▶ _Work request_
Each line of the listing that includes the string "Close" needs to be located and copied.

------------------------

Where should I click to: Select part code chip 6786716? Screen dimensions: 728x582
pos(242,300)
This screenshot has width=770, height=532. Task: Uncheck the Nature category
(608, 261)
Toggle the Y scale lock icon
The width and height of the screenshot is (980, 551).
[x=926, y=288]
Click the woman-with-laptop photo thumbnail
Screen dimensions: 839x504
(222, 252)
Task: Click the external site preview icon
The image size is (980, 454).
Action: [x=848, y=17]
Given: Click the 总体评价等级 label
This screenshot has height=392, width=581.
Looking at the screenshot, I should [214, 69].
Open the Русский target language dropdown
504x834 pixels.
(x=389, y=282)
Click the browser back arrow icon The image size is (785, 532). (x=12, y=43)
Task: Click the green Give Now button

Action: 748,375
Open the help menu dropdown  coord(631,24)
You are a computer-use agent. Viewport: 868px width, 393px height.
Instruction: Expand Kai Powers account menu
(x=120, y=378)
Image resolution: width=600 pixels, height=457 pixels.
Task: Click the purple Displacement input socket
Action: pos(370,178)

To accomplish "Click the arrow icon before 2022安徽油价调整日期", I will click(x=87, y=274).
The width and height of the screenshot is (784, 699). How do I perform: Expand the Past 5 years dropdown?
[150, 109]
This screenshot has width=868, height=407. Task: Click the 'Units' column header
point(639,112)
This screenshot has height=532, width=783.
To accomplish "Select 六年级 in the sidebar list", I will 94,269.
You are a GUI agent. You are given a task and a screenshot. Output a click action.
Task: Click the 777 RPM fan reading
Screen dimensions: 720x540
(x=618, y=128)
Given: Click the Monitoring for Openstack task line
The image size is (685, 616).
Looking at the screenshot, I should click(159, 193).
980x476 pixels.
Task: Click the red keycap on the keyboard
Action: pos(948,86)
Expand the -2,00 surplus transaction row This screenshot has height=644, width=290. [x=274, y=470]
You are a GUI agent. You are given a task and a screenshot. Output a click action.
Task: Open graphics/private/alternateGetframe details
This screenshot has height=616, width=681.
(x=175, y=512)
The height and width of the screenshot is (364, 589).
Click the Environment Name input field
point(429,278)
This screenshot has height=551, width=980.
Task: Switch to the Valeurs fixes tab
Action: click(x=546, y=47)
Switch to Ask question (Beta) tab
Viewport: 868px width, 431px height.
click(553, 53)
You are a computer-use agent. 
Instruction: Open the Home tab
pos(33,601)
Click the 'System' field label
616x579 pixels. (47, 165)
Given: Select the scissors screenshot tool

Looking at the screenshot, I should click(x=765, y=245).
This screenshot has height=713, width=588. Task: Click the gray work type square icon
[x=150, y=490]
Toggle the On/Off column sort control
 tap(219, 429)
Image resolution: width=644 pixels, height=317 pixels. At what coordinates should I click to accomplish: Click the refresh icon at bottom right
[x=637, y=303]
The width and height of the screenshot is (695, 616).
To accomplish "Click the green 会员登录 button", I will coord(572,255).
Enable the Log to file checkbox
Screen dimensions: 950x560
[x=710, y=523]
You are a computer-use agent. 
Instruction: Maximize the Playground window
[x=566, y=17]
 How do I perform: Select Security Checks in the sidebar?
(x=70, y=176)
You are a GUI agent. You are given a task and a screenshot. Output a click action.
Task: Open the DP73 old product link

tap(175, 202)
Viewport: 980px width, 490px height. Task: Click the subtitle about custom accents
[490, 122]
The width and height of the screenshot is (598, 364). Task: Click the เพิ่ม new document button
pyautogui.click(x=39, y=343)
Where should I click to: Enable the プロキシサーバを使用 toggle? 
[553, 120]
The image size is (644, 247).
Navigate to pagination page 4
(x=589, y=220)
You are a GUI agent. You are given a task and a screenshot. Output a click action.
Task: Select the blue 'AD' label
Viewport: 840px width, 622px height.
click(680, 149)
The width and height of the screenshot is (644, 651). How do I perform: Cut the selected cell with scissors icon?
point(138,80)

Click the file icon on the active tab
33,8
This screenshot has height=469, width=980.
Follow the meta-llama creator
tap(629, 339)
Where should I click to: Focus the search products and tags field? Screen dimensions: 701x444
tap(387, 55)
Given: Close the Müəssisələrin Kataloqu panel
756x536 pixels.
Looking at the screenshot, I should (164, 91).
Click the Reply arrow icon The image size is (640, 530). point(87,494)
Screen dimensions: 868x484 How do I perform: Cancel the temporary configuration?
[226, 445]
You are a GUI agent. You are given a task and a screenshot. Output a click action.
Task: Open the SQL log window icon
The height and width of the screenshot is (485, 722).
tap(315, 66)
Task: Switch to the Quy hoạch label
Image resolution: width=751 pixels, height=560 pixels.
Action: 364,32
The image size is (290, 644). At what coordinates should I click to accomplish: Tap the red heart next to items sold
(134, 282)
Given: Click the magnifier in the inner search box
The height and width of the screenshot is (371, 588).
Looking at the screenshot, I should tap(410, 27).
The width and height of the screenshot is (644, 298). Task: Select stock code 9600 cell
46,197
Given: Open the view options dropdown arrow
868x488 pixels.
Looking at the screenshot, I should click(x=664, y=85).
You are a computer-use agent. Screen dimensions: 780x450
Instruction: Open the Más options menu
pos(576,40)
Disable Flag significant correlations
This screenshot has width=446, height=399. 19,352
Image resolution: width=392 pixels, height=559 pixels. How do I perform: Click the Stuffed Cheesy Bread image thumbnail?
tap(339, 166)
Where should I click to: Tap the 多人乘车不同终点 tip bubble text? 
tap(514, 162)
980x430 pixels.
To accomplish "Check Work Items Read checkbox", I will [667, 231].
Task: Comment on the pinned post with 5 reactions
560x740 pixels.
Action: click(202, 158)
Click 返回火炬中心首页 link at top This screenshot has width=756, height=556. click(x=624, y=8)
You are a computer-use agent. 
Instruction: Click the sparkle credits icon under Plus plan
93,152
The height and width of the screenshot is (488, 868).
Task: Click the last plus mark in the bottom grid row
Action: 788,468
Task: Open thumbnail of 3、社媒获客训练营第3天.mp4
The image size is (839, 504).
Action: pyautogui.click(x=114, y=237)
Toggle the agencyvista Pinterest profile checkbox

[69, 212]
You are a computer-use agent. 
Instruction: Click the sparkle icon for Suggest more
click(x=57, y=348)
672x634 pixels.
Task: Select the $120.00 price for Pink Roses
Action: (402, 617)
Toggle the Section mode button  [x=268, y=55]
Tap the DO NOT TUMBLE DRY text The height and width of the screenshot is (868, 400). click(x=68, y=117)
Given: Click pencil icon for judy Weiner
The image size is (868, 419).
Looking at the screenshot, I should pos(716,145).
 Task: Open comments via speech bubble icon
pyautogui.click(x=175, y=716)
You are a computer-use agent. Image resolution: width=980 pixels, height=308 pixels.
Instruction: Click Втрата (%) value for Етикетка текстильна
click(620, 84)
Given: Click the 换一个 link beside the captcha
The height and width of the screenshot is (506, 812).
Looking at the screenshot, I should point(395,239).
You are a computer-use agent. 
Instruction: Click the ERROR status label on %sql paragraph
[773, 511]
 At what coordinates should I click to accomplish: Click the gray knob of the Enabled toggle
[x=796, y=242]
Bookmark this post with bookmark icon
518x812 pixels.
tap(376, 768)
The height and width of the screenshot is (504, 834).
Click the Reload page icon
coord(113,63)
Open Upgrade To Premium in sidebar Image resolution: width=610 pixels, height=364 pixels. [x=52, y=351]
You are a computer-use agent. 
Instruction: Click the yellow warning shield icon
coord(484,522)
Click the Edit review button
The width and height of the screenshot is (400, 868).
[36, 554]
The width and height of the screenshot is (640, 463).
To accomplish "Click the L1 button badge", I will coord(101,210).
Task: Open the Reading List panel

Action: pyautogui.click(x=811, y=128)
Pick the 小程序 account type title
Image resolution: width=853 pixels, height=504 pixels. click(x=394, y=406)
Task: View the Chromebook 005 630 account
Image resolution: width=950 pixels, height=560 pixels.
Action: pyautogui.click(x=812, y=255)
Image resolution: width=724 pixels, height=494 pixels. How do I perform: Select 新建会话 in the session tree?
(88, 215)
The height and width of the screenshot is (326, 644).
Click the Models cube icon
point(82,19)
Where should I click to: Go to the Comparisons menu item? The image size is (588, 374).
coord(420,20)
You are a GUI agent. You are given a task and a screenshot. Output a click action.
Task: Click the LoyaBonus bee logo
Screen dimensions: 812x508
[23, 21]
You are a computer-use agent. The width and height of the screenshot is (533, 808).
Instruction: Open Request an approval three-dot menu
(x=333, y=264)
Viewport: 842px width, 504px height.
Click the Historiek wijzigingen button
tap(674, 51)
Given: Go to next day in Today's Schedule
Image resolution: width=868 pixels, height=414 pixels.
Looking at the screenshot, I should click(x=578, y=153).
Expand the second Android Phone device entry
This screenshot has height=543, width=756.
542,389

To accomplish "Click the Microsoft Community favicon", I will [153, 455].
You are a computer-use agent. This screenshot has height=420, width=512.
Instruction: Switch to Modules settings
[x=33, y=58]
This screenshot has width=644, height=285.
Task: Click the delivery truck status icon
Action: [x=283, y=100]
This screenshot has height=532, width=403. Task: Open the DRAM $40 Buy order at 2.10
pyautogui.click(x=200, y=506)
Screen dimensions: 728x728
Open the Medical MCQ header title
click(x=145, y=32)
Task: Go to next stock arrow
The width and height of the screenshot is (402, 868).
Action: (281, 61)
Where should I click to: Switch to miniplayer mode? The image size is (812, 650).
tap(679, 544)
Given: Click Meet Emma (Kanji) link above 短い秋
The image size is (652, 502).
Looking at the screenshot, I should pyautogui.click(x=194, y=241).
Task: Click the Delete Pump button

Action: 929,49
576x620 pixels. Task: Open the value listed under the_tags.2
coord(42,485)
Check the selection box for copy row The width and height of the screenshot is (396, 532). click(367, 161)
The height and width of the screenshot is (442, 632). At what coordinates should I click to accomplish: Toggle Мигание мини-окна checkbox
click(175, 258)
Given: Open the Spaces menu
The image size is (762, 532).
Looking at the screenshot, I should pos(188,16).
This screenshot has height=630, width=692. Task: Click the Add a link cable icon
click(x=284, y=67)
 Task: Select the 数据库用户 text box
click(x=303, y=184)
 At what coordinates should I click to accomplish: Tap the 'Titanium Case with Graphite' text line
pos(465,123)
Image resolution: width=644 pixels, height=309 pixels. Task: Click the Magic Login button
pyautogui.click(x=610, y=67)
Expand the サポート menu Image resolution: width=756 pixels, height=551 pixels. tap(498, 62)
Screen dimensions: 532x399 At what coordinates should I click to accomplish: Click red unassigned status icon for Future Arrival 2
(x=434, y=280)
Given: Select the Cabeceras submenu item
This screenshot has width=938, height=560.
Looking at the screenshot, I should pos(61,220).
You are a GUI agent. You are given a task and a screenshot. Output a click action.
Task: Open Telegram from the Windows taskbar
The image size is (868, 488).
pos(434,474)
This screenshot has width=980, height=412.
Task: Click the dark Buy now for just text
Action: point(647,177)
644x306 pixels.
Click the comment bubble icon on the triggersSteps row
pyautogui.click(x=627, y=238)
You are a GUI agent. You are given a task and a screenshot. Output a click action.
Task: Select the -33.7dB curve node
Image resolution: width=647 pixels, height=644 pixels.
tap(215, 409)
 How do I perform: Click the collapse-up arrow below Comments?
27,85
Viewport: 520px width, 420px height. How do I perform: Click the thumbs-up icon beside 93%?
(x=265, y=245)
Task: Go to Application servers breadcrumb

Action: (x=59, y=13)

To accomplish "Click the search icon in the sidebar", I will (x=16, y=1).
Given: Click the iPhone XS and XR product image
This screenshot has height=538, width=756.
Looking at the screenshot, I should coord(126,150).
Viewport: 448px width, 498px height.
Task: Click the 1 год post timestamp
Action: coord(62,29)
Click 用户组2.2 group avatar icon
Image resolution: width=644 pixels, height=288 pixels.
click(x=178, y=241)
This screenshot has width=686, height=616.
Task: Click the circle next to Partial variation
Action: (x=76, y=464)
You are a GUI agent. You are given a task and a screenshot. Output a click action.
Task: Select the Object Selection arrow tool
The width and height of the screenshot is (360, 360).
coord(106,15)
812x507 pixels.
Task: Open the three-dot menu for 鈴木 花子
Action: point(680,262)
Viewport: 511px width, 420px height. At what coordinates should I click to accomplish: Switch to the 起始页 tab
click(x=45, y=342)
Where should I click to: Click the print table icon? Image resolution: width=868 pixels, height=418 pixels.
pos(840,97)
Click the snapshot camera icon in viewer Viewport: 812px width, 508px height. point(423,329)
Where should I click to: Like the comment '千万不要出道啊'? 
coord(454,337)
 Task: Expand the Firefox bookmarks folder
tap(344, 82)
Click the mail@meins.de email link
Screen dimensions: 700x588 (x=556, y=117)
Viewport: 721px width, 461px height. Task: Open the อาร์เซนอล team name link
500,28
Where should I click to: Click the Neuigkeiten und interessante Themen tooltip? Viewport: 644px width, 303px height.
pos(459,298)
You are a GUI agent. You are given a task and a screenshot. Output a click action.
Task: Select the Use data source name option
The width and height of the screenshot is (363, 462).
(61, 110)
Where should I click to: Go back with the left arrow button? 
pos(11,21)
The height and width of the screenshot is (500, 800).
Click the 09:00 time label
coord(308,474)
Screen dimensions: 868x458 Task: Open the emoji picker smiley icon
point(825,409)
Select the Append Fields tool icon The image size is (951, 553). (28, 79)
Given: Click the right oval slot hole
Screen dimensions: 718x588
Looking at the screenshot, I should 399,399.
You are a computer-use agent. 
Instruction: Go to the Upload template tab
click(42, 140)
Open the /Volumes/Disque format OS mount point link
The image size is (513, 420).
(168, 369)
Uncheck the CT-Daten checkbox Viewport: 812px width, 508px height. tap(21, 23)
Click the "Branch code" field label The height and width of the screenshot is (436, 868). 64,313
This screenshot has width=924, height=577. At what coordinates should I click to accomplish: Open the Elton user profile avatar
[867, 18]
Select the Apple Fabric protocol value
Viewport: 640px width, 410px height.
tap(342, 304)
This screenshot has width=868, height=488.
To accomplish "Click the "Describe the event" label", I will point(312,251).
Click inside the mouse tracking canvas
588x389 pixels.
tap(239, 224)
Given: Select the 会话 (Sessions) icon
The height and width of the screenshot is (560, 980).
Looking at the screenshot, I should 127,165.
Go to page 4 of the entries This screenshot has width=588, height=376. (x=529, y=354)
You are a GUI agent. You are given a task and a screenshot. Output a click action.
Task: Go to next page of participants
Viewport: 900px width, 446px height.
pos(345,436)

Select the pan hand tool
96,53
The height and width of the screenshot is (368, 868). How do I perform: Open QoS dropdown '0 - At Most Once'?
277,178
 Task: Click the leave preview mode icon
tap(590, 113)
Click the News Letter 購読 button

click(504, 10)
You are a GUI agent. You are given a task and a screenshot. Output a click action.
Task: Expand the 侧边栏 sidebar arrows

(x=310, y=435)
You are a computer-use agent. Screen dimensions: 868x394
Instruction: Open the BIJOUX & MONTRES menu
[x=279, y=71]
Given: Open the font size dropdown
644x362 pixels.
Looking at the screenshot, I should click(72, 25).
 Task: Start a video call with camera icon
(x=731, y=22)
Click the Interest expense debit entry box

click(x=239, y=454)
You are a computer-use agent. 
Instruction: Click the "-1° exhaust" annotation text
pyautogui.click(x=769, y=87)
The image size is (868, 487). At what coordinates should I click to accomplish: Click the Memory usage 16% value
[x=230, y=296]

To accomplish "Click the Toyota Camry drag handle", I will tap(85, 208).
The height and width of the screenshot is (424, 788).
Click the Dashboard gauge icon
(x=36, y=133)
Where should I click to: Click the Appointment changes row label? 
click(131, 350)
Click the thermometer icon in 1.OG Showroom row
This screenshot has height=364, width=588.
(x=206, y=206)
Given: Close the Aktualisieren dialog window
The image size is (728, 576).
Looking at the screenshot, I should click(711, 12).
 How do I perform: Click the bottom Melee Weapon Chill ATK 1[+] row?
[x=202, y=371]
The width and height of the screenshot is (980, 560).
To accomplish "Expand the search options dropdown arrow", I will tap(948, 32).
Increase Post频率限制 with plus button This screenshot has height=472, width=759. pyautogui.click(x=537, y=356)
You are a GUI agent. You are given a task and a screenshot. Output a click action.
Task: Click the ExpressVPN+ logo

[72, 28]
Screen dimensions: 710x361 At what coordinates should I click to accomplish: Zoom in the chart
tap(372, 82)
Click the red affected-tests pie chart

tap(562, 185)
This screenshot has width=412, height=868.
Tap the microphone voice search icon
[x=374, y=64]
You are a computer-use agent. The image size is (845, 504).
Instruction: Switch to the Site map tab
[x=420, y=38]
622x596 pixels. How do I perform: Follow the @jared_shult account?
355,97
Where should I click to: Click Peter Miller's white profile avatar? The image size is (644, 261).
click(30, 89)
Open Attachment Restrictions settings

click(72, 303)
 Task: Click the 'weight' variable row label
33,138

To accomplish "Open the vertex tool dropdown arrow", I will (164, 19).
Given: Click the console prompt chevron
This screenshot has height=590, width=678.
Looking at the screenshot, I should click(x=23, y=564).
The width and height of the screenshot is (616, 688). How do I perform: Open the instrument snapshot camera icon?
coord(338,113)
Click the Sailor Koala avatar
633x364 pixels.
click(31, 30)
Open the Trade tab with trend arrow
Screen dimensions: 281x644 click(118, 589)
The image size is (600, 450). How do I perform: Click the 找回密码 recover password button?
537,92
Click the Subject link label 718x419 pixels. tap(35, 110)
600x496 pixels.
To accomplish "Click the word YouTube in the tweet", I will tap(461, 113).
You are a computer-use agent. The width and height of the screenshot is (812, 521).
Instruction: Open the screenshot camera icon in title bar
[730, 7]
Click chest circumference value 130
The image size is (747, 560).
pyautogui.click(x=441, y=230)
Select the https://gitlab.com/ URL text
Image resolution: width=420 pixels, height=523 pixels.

------------------------

▶ _Reply_
Given: Close the Müəssisələrin Kataloqu panel
Given: Close the Aktualisieren dialog window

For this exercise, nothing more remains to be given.